TASK DESCRIPTION —
Taking the line that contains "The height and" as the start and the last line of the data as the end, repeat exactly every line in that span, but no pictures.

= = = = = = =

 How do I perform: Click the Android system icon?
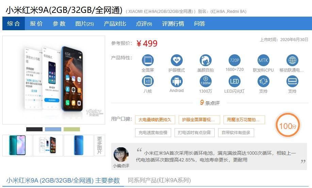click(177, 81)

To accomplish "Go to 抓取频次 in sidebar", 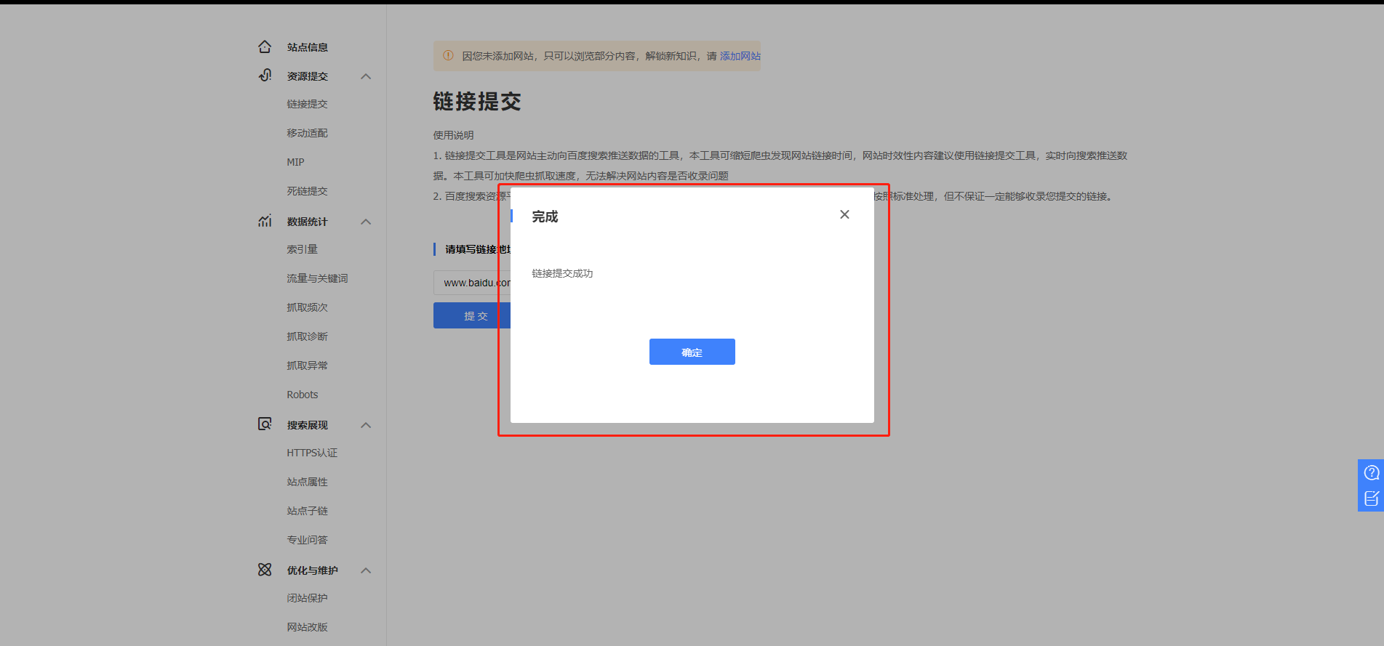I will click(x=307, y=307).
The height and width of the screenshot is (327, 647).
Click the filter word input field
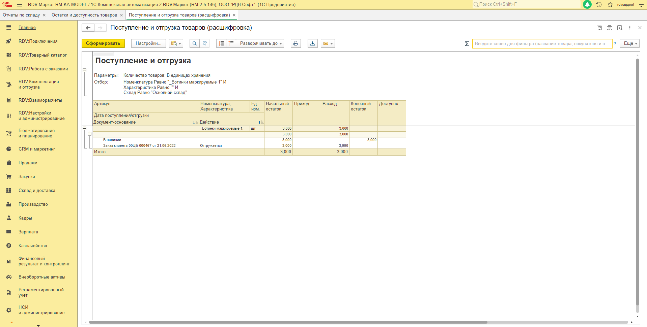click(542, 44)
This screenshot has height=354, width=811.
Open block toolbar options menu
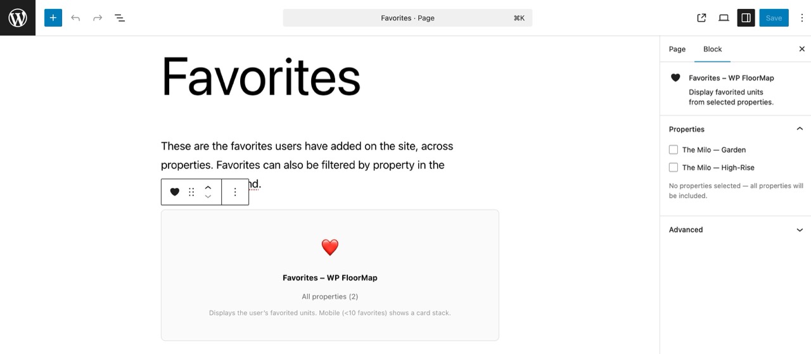coord(235,192)
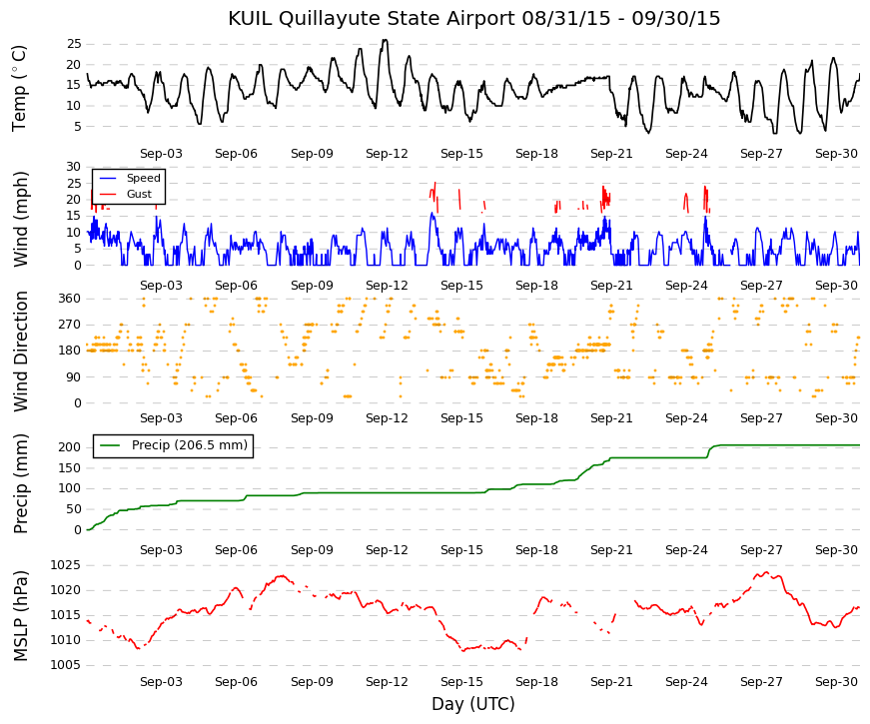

= = = = = = =

OUTPUT OF THE TASK —
The height and width of the screenshot is (327, 647).
Click the filter word input field
click(542, 44)
This screenshot has height=354, width=811.
Open block toolbar options menu
coord(235,192)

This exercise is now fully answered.